Reflect: It is most likely that John was the “other disciple” in this passage. It is thought that he was related to the high priest and thus was able to get inside the courtyard where Jesus was being taken to see Annas (who was a former high priest), and the father-in-law of the current high priest, Caiaphas. Peter was left alone, cold, fearful and shivering in the outside grey of the dark night. Peter was spun out and overwhelmed with emotions and fear from all that he’d experienced that evening - Jesus being hunted down, arrested and then being reprimanded by Jesus for cutting off the ear of Malchus with his sword.

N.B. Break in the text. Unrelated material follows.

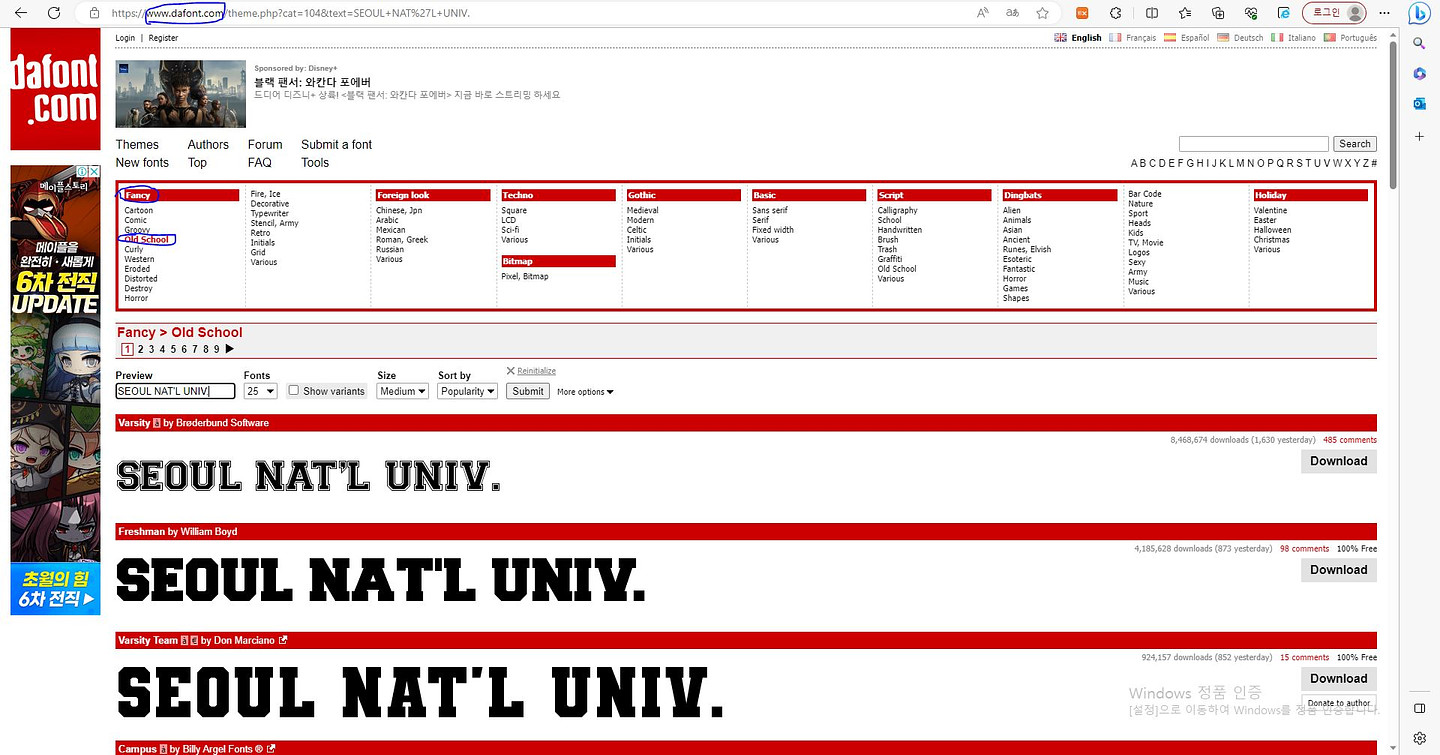Open the Outlook icon in Edge sidebar

coord(1419,104)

When John realizes that Peter is not behind him and still in the outer area, he tells the servant-girl to let Peter in. Clearly, the servant-girl knew that John was a follower of Jesus. This is why the servant-girl asked Peter if he was a follower too. Caught up in his emotions of being overwhelmed with anxiety and fear, Peter defaults to his old ways of living and disclaims his relationship with Jesus by responding, “No I am not.” When I was growing up, with six siblings, my mom needed something to do with all of us during the summer. We lived a short distance from the beach, so I spent many sunny summer days body surfing in the ocean. On one occasion, as a teen, I went to the beach with some friends. I decided to go out body surfing, but my two girlfriends didn’t like to swim in large waves. Believing I was an experienced body surfer, I went out by myself. After a short while, I got caught in a rip current. The long, narrow bands of water began to pull me further and further away from the shore. I completely panicked and started swimming against the current and was pulled underneath the water tossing and turning out of control. I came up for a short breath and was once again pulled down by her strong arms and being thrown around like a ragdoll. When I was able to come up for another breath, I could hear a voice inside of me saying, “Stay calm.”

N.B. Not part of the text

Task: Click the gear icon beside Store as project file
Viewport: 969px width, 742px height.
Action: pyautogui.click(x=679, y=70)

Once I made a decision to stay calm, my mind cleared enough to remember I needed to swim parallel to the shore. As I began to do this, I was able to free myself from being pulled underneath the water and had to be okay that I was swimming further down the beach and away from my friends sitting by the shoreline. Within a short time, a couple of men, who saw me struggling, came to my rescue and assisted me in getting back to the shore. They walked me to my friends who were very concerned over my state of affairs. I sat on my beach towel trembling and being comforted by my friends because I was so overwhelmed by the experience.